Выгнув шею и с трудом приподняв голову, он осмотрелся. Чернильная темнота окружала со всех сторон. Окон в маленькой каморке, куда его затащили, очевидно не было. Напрягшись изо всех сил, так что на висках вздулись вены, Поль попробовал разорвать верёвку, или хотя бы ослабить её. Он повторял свои попытки бессчётное число раз, но путы только сильнее врезались в желваки вздувшихся мышц. Окончательно обессилев, корсар уронил голову на шершавые доски, чувствуя, как бешено колотится сердце и едкий пот безжалостно щиплет глаза.
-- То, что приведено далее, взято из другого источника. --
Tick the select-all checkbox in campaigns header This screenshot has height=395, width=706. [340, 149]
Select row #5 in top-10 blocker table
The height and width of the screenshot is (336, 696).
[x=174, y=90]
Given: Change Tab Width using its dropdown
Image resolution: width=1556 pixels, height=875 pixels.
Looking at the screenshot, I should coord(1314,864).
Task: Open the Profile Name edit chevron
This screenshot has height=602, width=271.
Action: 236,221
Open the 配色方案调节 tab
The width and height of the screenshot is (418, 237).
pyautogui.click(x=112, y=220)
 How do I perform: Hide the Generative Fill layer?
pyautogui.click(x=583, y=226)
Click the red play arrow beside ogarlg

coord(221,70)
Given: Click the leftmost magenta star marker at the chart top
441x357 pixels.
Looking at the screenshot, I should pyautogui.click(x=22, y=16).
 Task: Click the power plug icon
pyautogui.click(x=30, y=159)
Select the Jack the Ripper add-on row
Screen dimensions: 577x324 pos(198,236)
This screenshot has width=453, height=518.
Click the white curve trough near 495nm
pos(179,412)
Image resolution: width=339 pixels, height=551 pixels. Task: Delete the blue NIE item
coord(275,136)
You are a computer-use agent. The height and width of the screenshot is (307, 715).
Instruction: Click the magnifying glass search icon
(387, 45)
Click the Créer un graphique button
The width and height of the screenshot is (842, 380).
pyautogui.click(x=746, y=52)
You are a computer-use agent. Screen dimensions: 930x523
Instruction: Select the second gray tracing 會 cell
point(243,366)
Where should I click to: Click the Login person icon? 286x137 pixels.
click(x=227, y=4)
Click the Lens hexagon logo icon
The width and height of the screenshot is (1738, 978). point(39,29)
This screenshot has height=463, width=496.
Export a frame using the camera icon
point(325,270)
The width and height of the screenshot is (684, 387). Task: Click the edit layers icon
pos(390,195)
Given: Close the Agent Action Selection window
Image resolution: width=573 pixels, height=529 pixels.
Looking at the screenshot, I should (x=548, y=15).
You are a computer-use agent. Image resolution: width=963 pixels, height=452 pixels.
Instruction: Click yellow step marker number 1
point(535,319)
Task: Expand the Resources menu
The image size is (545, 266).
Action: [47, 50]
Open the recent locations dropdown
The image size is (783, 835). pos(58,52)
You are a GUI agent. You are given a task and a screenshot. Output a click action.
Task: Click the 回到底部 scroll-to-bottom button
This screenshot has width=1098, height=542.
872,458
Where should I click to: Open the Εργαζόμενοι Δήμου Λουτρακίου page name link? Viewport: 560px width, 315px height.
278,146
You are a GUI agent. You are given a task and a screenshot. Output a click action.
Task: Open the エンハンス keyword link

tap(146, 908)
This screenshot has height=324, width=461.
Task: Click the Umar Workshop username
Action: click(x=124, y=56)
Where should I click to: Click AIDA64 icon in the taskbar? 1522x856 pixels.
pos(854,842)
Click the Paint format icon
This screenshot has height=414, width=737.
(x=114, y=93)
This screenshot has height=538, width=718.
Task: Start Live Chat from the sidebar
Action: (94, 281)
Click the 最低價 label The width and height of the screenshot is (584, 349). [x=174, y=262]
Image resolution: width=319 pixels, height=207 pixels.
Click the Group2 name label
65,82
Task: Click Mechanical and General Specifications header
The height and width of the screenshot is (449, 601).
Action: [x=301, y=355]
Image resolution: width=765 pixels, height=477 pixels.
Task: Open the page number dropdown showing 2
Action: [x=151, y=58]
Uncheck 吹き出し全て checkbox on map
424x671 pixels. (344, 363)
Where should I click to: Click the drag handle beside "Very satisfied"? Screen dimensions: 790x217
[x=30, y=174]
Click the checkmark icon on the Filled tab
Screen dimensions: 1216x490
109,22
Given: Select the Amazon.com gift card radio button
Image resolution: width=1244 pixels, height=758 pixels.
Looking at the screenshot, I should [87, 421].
"Ну держись, гачупины! Дорого вам обойдётся эта ночка!" — мстительно думал он, подтянув колени и перегрызая нитку за ниткой крепкой пеньковой верёвки, которой ему связали ноги. Но и здесь его ждала неудача. Малыш только расскровил о крепкие волокна дёсны и язык, пока перегрыз её, но верёвка, наплевав на его расчёты, не ослабла. Слишком много узлов навязал Гаспар. И как Поль не тянулся, до следующего витка зубами достать не удавалось.
С трудом вытолкнув распухшим языком прилипшие к нёбу ворсины пеньки и вытянув ноги, он почувствовал маленькое облегчение.
"Чёрт с ним, — расслабленно подумал он, пошевелив немеющими пальцами, — подождём до утра. Там видно будет".
Г Л А В А 29
Проснулся буканьер от лёгкого прикосновения. Было по-прежнему темно как в преисподней.
— Поль, это я! — услышал он шепот Лауры. Её руки заскользили по телу, нащупывая путы. Через минуту, разрезав их острым как бритва маленьким кинжалом, она освободила охотника.
— Я уж засомневался и подумал, что ты специально заманила меня в ловушку, да простит меня господи за мои сомненья, — тихо сказал он, разминая горевшие огнем от тысячи впившихся иголок руки.
— Кто-то подслушал наш разговор, — шепнула она. — Меня с вечера заперли в дальней комнате и выпустили только глубокой ночью. Наверняка, не обошлось без моей служанки.
"Вполне может быть", — подумал Ажен, вспоминая женскую руку, отодвинувшую портьеру.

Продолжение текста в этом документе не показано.